Yes, exactly. That’s one reason why I am so adamant for full equal rights for gays and lesbians, reproductive rights for women and so on – beyond for their own sake… like it or not, we (the US) set ourselves up as sort of moral arbiters of the world, and when we have second class citizens it sends a message to others that “these people don’t matter as much”. And gives even further license to harm them.
There are other countries that are wayyyyy farther ahead than we are on all this, of course, and if there was more of a balance of power no doubt things would be different.
When put together with this, it is almost enough to make me lose it. I am tired of feeling powerless to stop this.
as a compliment – there is simply nothing to add except “holy!” and “!@#$%&” and “what a great diary!” and recommends are so much more economical.
; )
There are times that I don’t know what to say after reading a diary and this is one of them. But, I did recommend.

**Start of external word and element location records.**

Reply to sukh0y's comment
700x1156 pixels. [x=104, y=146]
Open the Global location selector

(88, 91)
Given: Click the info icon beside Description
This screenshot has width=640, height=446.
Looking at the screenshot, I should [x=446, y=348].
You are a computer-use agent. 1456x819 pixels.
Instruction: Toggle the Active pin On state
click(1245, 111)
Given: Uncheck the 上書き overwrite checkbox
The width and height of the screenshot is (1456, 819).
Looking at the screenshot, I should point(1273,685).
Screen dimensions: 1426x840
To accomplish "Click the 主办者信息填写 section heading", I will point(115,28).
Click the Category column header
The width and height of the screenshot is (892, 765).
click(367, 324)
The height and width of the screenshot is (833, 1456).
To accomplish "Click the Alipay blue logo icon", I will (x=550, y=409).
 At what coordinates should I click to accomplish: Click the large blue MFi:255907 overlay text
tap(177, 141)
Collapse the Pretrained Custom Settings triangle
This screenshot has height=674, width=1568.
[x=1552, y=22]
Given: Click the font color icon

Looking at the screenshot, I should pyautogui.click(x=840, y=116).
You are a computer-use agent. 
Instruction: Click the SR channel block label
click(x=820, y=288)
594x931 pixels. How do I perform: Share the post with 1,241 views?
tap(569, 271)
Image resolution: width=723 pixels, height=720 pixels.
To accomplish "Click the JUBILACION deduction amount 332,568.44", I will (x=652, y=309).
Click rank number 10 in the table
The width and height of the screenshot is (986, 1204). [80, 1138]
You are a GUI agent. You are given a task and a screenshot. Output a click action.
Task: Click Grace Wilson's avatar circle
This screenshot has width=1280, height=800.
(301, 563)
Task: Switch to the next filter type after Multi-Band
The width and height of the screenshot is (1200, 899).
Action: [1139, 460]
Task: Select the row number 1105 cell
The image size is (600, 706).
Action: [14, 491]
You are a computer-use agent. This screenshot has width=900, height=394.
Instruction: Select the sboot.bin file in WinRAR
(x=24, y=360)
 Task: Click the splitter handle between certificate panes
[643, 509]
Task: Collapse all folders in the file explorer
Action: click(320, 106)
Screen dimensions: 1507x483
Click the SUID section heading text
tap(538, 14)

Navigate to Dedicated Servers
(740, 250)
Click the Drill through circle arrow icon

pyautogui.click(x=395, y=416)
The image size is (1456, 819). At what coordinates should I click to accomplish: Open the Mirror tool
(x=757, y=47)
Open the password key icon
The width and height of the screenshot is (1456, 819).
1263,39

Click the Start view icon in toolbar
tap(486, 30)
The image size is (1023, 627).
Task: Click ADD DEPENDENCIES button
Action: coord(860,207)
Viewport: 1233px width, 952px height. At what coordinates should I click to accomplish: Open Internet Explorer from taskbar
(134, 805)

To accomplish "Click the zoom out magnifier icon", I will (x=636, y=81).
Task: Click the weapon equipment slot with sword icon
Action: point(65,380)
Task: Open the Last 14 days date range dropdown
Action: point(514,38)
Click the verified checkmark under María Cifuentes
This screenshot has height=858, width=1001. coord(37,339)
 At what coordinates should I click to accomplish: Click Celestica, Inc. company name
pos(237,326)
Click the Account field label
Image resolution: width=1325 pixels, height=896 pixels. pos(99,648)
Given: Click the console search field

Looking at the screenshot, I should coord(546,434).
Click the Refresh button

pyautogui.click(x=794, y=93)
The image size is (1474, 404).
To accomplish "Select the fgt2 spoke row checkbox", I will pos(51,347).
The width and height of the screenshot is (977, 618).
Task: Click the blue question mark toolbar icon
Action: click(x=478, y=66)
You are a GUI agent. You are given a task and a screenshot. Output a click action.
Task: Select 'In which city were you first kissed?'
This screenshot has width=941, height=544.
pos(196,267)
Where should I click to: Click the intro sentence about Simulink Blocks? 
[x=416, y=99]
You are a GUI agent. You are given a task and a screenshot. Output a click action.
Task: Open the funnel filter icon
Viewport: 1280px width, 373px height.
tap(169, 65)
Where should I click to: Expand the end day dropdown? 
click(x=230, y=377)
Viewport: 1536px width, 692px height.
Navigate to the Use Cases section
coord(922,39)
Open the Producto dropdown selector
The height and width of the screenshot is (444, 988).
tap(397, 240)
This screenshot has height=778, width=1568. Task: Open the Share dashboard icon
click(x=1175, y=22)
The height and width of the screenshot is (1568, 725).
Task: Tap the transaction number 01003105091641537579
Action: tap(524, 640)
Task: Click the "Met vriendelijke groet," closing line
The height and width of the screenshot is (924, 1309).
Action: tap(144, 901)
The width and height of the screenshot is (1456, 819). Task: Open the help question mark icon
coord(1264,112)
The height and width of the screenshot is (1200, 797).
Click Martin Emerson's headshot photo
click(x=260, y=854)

Nothing I could say would be coherent or printable. Urgh. Thanks for posting.
On certain diaries like this it is easier to just hit recommend because writing anything seems a bit futile.
To use one of bush’s favorite words-who thought I’d be quoting bush-these killings are being done by ‘evildoers’ and definitely are real terrorists. I coulda said sick fucken bastards but I won’t.
Thanks for writing this. I don’t know what to say. I’ve read about this before. People just being executed. This “freedom” in the new Iraq is horseshit. Something was front paged the other day at dkos about how sex trafficing is happening in Iraq, which didn’t happen under Saddam. Lots of women are just missing.
It really makes me want a Nuremberg trial for Bush. I want him and the rest of the administration to be forced to sit there and listen to their victims condemning them, face to face. Hour after hour, one person after another stepping up and saying “your war did THIS to me/my boyfriend/my girlfriend/my spouse/my brother/my daughter/etc.”
Yes. That would be good. I suspect Bush is so cossetted in his little White House bubble that he would have about as much chance of knowing what is happening to gays in Iraq as the average American would have of finding it out from the TV news… I suspect he is insulated from most bad news and also knows nothing of the concerns of everyday Americans, let alone Iraqis.